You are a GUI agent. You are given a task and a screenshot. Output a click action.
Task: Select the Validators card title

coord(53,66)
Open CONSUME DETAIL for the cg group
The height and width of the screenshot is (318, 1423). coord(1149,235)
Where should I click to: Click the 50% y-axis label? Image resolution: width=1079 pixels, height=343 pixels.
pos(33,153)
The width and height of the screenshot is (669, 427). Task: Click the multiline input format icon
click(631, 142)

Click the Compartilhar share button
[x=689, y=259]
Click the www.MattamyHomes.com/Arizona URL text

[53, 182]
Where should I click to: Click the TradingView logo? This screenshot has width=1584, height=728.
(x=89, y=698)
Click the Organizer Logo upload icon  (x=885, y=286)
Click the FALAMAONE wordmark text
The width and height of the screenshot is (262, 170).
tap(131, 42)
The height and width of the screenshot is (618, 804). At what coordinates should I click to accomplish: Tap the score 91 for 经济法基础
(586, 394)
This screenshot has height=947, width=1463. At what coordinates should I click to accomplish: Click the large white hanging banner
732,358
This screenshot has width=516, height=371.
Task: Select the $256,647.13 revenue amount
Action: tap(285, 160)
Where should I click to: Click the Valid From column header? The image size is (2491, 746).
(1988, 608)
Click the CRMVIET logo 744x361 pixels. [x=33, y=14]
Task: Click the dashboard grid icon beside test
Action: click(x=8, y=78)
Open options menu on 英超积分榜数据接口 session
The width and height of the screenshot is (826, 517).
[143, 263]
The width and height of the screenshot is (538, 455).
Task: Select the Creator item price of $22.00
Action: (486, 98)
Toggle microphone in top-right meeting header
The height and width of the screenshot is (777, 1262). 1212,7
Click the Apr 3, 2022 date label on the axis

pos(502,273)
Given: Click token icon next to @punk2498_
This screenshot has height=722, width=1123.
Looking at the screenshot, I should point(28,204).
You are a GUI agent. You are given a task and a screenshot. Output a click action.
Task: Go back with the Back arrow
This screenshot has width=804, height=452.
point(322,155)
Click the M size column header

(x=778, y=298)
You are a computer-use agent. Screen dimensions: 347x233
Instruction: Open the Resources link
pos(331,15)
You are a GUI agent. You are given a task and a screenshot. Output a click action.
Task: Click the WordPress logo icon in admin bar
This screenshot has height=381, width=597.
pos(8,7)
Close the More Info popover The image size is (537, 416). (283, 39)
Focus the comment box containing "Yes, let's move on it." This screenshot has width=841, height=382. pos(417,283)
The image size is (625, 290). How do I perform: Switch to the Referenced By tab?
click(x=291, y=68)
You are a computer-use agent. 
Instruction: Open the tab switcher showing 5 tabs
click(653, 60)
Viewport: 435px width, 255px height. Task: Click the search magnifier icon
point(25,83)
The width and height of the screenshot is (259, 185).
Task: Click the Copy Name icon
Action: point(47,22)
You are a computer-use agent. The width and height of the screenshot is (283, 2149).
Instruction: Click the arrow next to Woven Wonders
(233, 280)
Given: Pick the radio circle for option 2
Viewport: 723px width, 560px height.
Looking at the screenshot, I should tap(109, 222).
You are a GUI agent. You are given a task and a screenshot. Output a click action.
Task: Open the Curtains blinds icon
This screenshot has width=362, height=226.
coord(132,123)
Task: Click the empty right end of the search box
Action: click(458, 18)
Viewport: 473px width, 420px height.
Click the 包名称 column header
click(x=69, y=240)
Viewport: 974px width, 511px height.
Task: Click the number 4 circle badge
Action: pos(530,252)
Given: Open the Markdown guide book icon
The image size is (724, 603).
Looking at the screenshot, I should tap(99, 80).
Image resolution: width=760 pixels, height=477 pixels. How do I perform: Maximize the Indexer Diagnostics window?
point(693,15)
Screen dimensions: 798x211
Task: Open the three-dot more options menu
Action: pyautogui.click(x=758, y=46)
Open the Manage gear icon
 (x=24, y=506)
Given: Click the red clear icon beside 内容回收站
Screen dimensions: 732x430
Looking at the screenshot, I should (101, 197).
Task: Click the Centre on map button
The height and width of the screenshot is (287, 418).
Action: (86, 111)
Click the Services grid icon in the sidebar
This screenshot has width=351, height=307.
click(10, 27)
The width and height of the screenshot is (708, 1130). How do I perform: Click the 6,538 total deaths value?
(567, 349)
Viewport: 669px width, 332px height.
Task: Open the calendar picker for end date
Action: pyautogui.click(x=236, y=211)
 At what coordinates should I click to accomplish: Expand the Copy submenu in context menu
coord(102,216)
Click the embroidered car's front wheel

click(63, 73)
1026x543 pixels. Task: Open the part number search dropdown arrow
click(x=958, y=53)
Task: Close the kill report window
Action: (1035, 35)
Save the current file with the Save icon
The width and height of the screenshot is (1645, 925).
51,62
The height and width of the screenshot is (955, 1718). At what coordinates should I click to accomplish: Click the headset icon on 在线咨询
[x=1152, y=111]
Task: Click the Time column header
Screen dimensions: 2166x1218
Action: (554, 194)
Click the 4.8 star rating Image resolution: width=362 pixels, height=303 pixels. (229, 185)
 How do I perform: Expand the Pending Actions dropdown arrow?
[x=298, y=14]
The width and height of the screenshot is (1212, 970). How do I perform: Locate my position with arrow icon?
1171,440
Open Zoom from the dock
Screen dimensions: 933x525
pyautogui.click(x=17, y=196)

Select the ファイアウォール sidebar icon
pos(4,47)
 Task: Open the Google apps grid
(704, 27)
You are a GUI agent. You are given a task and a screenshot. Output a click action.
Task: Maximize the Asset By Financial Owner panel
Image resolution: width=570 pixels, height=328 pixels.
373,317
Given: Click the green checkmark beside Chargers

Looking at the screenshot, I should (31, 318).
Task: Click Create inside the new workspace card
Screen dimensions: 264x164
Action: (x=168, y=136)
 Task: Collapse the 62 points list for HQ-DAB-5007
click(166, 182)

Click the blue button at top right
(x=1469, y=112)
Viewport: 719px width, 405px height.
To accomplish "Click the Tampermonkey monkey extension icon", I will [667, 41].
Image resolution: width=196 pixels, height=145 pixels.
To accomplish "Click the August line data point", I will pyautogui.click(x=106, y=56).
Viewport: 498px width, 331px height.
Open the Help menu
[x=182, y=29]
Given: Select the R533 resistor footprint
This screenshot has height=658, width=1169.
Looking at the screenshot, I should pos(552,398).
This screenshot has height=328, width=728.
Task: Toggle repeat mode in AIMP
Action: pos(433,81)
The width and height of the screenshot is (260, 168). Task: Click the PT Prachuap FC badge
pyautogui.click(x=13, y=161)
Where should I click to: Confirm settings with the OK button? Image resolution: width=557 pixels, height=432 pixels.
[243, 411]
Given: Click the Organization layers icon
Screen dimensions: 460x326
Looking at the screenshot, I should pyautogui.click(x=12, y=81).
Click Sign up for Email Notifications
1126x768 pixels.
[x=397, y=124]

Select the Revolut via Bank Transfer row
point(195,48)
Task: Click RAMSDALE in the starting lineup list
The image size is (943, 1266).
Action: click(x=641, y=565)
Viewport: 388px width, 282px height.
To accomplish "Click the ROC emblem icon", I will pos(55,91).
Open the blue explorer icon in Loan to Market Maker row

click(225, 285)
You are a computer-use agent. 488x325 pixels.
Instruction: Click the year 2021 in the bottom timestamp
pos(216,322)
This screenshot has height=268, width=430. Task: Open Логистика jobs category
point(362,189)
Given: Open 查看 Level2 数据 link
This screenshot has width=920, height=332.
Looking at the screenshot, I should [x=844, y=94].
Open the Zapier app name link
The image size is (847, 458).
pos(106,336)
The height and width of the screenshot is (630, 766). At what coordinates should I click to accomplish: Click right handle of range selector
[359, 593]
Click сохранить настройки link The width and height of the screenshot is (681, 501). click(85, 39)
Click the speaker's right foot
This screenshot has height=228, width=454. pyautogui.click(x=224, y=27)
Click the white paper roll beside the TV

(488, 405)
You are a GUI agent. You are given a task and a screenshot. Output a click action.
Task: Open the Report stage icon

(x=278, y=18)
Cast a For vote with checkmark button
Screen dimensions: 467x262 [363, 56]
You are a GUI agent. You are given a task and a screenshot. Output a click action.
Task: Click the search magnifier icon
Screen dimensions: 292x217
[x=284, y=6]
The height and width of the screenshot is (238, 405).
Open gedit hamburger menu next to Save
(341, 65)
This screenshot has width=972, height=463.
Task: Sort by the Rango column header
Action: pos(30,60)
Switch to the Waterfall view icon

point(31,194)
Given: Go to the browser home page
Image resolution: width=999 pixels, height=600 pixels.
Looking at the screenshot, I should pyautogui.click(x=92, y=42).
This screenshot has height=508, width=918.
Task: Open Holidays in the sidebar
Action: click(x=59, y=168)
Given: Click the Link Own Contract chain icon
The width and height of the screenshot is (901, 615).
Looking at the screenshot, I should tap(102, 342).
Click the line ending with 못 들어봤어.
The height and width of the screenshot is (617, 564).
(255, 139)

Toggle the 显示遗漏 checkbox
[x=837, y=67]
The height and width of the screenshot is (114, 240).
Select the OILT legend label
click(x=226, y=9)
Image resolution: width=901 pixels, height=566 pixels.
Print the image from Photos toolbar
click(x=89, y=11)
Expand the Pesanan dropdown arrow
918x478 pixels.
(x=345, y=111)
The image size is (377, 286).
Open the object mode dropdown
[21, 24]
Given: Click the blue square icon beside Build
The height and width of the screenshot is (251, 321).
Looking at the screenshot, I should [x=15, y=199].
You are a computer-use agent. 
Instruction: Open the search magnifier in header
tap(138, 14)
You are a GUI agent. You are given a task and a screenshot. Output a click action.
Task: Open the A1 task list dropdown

» Your goal
Output the lines from the beginning of the rows above up to and including the line with "The height and width of the screenshot is (318, 1423)." as a Markdown table with the columns Number and Line, skipping blank lines.

» The completed task
| Number | Line |
|---|---|
| 1 | You are a GUI agent. You are given a task and a screenshot. Output a click action. |
| 2 | Task: Select the Validators card title |
| 3 | coord(53,66) |
| 4 | Open CONSUME DETAIL for the cg group |
| 5 | The height and width of the screenshot is (318, 1423). coord(1149,235) |